Objectif visé 1:
Répondez aux questions suivantes sur l'extrait consacré aux discours de Noël du roi d'Espagne.
(a) Combien de formes spécifiques positives à consonance économique et sociale le roi emploie-t-il durant la première période ?
(b) Quelle fréquence est indiquée pour la forme 'esperanza' ?
(c) Quelles deux formes constituent un couple ?

Extrait:
Les formes dont la spécificité est positive pour chacune des trois périodes considérées qui sont distinguées sont les suivantes, avec la fréquence totale de la forme F et la spécificité positive S+ :
5. Première période : les années 1975-1993
Les mots à consonance économique et sociale qui sont utilisés par le roi d’Espagne avec une répétition particulière sont peu nombreux : 5 formes spécifiques positives seulement.
‘esperanza’ et ‘Europa’ sont les formes notables de cette entrée dans la démocratie avec un coefficient de spécificité 4. Suivis des formes ‘trabajo’ et ‘empresa’ qui constituent un couple. Enfin, une forme moins attendue, ‘transformación’, qui désigne le changement global à la fois politique, mais aussi économique et social que connaît l’Espagne.
5.1. ‘esperanza’ (Fréquence = 46, spécificité = 4+)
Figure 4 : Extraits de la concordance de la forme ‘esperanza’-Corpus Navidad- Période 1.
un futuro que podamos compartir sin miedo , con | esperanza | y con razón y en el que tengan cabida todos los derechos , |
nuestra capacidad de ilusión y mirar al porvenir con la | esperanza | que radica en nuestras propias fuerzas ¶ |
¶ Miremos todos hacia delante con decisión y con | esperanza | , con sentimientos de concordia y de unidad . ¶ |
¶ De la solidaridad y de la | esperanza | compartidas , nace la unión . ¶ |
¶ Esta solidaridad y esta | esperanza | , como antorchas de nuestro espíritu colectivo , se encienden |
, en la consolidacíón de la paz , en la | esperanza | creciente de lograr para España un destino mejor y más próspero |
Les contextes de cette forme singulière mettent en évidence deux significations principales : d’un côté, le nouveau cours politique est présenté comme le creuset d’un avenir radieux, sur tous les registres, y compris économique ; de l’autre, la solidarité entre les Espagnols et notamment au sein des familles souligne d’une tonalité chrétienne et plus traditionnelle cet engagement du roi pour le projet du pays.
D’abord, le roi considère que la démocratie qui se met en place et la ‘paz’ sont un gage de l’avenir (futuro, porvenir). La forme ‘esperanza’ est accolée à des formes tout à fait distinctes que le roi rapproche pourtant : la ‘razón’, ‘sin miedo’, ‘con decisión’, ‘el optimismo’. Une formule surtout réunit sa pensée : «en la consolidación de la paz , en laesperanza creciente de lograr para España un destino mejor y más próspero.»

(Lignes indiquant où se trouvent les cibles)
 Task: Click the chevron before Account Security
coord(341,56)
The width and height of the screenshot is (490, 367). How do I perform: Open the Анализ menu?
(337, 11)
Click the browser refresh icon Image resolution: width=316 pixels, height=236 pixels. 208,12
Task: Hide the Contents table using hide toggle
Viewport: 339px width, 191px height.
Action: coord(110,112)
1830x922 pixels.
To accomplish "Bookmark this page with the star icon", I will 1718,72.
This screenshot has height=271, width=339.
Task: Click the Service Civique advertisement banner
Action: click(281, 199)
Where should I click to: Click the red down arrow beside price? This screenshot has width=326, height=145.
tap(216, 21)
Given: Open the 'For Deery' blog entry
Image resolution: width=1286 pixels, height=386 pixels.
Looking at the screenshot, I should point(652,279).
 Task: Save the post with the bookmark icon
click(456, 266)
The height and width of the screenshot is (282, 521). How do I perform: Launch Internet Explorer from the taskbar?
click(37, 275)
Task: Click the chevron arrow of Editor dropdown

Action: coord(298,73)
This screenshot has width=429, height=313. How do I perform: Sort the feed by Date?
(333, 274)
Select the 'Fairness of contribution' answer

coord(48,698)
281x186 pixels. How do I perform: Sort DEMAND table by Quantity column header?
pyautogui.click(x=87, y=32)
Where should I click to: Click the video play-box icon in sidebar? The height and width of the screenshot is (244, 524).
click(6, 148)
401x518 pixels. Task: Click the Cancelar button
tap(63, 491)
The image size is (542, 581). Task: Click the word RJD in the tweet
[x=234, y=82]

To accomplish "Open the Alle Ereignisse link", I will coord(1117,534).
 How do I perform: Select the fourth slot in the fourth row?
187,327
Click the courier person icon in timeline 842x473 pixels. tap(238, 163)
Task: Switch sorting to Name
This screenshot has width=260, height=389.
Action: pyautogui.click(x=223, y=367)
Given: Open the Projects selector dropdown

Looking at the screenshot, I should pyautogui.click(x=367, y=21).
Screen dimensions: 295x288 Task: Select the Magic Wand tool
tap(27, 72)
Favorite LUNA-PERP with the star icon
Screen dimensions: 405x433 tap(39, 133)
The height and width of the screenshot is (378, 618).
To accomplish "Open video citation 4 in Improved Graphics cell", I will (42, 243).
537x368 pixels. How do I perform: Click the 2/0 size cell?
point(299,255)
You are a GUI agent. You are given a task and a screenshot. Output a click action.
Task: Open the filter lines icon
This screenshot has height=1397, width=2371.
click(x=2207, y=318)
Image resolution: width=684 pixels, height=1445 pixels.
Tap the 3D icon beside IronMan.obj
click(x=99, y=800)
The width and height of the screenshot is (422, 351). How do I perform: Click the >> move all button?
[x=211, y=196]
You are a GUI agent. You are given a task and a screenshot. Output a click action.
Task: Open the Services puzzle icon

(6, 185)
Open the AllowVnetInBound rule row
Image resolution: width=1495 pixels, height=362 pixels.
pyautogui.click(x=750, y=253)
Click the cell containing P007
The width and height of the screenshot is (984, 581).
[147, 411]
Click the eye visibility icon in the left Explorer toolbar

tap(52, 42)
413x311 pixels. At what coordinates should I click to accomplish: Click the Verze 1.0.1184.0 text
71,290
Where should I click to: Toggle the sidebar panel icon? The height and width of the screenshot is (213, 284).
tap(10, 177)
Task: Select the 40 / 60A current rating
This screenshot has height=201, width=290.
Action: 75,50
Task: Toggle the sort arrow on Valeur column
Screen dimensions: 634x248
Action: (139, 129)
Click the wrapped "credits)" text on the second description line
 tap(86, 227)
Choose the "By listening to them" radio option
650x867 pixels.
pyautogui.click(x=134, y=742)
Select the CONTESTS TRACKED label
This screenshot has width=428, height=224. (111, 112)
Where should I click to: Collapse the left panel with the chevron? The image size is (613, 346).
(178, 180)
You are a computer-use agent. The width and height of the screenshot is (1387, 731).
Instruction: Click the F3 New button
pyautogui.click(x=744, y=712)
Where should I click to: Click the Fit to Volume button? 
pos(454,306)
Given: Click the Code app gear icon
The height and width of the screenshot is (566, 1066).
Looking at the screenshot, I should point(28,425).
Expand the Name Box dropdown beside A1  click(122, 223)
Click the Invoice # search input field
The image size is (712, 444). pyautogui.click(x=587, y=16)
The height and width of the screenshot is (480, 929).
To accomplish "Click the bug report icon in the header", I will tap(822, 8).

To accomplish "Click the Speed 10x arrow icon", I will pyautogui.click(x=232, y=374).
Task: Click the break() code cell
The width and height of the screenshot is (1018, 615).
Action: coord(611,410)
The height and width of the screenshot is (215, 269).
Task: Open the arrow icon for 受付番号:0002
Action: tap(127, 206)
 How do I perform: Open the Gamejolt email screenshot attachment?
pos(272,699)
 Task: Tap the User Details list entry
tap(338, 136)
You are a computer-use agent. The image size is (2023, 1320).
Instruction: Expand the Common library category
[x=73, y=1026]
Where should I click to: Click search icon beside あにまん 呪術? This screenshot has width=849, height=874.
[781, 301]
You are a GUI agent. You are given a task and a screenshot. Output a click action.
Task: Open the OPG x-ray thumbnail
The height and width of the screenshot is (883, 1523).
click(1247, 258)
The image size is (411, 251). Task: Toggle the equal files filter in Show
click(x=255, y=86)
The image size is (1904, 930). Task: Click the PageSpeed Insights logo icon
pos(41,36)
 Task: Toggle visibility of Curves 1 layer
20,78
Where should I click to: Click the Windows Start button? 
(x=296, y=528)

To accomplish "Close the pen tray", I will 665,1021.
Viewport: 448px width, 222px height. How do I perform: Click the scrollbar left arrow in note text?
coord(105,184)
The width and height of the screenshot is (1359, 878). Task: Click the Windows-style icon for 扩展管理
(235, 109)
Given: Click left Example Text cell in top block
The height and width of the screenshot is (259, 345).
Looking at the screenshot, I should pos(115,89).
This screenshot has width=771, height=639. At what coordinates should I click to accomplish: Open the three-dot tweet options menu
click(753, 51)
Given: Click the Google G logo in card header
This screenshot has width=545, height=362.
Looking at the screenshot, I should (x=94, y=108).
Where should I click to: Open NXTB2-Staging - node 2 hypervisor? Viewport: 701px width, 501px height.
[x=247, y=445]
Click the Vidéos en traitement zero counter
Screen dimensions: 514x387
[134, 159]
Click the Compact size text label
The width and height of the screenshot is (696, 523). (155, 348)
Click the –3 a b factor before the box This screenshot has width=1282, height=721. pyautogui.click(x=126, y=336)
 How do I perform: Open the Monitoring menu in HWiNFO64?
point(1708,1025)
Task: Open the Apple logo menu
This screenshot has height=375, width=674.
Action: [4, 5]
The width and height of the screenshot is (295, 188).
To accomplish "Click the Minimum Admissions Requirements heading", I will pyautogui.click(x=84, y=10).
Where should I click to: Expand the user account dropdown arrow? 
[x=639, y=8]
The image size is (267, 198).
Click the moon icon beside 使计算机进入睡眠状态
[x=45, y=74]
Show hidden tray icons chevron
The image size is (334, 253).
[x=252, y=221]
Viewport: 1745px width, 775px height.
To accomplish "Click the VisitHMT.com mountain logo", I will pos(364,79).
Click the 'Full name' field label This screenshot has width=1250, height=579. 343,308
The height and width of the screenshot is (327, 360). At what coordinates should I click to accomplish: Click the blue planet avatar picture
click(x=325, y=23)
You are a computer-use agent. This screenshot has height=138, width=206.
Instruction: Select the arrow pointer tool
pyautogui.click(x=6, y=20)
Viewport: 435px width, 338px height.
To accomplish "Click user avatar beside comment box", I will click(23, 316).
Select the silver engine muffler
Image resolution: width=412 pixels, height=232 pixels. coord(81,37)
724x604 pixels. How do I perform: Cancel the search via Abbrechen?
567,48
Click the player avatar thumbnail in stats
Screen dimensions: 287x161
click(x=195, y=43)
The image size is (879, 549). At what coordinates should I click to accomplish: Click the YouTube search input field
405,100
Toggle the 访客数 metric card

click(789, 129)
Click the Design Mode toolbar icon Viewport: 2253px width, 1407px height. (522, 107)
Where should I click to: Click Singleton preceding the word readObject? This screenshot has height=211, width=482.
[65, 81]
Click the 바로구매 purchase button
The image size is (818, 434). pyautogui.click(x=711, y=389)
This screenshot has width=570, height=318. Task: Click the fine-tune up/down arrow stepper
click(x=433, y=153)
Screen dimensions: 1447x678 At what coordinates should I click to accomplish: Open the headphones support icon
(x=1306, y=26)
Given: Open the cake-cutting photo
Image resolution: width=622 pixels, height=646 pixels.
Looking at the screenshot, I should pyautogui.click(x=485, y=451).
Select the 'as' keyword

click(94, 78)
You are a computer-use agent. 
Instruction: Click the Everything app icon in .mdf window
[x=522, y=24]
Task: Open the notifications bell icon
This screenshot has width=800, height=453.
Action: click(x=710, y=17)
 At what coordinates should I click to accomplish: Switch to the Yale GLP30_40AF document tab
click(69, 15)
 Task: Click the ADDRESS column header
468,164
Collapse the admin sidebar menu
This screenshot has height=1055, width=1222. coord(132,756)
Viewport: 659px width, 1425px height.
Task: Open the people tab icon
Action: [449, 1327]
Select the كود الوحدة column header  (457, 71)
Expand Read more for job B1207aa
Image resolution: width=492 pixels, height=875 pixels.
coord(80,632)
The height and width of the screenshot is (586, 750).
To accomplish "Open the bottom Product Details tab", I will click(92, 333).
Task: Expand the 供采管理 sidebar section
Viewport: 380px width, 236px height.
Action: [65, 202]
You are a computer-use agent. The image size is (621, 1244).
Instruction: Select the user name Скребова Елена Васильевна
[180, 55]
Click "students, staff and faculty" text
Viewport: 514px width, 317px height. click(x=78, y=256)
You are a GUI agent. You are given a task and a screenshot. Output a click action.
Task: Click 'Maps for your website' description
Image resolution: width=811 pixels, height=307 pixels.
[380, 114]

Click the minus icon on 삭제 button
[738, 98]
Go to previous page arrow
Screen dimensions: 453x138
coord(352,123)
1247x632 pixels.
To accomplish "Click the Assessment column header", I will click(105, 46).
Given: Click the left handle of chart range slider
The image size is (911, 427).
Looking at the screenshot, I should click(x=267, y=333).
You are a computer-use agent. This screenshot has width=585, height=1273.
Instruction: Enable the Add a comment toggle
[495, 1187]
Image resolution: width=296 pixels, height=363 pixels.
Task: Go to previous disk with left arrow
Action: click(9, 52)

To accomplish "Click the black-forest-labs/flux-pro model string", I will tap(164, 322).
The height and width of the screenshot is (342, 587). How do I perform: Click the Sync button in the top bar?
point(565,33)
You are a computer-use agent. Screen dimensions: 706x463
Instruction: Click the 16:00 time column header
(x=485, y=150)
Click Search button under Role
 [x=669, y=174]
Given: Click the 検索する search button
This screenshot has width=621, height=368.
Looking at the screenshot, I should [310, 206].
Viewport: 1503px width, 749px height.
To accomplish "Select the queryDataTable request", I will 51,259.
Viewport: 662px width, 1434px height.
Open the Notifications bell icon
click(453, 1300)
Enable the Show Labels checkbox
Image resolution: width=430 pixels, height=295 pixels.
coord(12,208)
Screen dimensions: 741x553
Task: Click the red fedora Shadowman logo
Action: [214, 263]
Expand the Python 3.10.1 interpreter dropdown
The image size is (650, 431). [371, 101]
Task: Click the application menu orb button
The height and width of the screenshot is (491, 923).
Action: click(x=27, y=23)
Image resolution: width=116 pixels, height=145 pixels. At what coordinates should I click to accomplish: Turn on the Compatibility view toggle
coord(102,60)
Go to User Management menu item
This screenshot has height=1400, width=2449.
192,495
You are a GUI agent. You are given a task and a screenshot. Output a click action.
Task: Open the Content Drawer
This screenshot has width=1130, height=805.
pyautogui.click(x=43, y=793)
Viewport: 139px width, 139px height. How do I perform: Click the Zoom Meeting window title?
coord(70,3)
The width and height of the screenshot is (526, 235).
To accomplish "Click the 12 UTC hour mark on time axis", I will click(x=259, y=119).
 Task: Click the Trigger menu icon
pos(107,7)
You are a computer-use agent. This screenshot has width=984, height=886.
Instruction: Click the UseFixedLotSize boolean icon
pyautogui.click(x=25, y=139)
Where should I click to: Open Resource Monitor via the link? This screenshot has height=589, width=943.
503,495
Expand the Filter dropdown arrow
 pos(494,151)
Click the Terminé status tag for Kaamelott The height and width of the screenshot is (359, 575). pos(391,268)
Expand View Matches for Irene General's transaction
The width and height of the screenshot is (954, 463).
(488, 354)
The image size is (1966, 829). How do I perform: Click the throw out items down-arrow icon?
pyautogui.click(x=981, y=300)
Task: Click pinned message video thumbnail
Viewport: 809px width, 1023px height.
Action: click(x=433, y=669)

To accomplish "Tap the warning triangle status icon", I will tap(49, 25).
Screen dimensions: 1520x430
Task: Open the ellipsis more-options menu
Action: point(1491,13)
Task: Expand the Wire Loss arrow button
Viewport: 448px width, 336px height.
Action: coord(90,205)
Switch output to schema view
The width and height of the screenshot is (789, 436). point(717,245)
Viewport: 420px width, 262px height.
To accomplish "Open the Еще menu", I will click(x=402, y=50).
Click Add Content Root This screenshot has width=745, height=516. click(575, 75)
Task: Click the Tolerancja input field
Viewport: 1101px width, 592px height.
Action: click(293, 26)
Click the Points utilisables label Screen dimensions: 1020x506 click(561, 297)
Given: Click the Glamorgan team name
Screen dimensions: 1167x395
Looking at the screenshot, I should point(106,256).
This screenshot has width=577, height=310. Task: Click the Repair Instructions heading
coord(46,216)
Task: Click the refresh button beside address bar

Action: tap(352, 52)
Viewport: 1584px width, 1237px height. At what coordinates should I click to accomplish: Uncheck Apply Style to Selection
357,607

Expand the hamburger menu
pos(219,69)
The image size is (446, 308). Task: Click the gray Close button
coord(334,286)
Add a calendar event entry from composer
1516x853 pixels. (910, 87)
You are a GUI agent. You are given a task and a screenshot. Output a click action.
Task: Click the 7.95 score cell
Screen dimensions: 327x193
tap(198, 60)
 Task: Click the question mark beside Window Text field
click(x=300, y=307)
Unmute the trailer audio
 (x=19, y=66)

Objectif visé 2: Repérez dans la liste chaque ligne contenant le mot "with" et recopiez-la.

Réponse attendue 1:
(a) 5 formes spécifiques positives.
(b) Une fréquence de 46.
(c) 'trabajo' et 'empresa'.

Réponse attendue 2:
To accomplish "Bookmark this page with the star icon", I will 1718,72.
 Task: Save the post with the bookmark icon
Favorite LUNA-PERP with the star icon
Where should I click to: Collapse the left panel with the chevron? The image size is (613, 346).
Task: Go to previous disk with left arrow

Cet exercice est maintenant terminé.